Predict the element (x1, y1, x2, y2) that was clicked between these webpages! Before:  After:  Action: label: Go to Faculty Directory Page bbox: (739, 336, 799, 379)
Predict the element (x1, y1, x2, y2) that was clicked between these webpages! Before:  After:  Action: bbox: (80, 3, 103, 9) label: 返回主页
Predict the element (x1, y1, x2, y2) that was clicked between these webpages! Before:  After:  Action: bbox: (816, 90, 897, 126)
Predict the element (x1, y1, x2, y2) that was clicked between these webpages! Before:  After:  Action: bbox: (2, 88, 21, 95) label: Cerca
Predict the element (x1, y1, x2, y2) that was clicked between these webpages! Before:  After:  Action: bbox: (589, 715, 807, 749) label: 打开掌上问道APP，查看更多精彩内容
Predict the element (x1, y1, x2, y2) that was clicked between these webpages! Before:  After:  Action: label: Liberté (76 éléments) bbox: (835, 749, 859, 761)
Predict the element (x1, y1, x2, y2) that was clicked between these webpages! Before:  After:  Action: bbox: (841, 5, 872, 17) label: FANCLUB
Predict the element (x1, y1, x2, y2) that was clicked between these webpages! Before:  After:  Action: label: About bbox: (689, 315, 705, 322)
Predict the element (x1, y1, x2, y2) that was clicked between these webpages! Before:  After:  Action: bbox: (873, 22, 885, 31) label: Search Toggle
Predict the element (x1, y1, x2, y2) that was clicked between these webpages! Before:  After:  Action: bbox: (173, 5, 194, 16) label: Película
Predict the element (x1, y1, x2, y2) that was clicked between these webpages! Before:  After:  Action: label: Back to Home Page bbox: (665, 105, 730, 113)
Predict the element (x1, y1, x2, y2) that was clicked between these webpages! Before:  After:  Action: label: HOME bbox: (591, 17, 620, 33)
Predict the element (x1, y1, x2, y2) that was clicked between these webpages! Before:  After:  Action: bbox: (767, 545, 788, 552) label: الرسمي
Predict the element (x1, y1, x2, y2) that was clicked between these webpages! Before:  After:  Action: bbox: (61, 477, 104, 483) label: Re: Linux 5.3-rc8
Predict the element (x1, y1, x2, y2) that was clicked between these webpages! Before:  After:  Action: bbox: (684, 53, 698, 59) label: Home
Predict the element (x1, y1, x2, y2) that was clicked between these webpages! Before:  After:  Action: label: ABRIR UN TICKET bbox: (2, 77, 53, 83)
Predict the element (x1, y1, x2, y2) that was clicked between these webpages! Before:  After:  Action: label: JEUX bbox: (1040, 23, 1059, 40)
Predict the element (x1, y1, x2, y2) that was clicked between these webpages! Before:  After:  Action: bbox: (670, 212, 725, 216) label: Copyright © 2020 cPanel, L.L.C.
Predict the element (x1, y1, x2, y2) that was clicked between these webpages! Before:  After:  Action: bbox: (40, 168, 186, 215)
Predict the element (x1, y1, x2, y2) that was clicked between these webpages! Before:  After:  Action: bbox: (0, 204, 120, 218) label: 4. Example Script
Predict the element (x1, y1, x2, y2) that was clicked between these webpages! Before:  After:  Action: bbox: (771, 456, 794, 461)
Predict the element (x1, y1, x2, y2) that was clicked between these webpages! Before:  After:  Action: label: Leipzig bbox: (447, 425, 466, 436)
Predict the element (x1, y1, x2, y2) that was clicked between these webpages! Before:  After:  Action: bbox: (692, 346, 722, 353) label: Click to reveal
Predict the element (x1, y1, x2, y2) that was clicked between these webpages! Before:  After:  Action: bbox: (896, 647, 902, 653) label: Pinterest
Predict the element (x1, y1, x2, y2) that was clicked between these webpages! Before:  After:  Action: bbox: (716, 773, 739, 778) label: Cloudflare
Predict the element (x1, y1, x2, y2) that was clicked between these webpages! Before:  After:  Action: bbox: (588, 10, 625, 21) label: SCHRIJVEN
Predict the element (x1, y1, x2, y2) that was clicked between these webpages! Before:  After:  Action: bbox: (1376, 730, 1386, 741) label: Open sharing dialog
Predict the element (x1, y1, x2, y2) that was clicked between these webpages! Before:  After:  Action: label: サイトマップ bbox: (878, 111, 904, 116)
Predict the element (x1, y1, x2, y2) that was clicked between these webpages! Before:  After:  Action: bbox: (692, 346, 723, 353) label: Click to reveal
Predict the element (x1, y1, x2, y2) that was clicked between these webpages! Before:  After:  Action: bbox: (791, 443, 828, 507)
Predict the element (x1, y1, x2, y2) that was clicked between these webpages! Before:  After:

--------------------

Render the records from the line containing "425, 466, 436)" through the line containing "653) label: Pinterest" as a JSON list of strings, with one string per line and any blank lines omitted.

Exercise response »
[
  "Predict the element (x1, y1, x2, y2) that was clicked between these webpages! Before:  After:  Action: label: Leipzig bbox: (447, 425, 466, 436)",
  "Predict the element (x1, y1, x2, y2) that was clicked between these webpages! Before:  After:  Action: bbox: (692, 346, 722, 353) label: Click to reveal",
  "Predict the element (x1, y1, x2, y2) that was clicked between these webpages! Before:  After:  Action: bbox: (896, 647, 902, 653) label: Pinterest"
]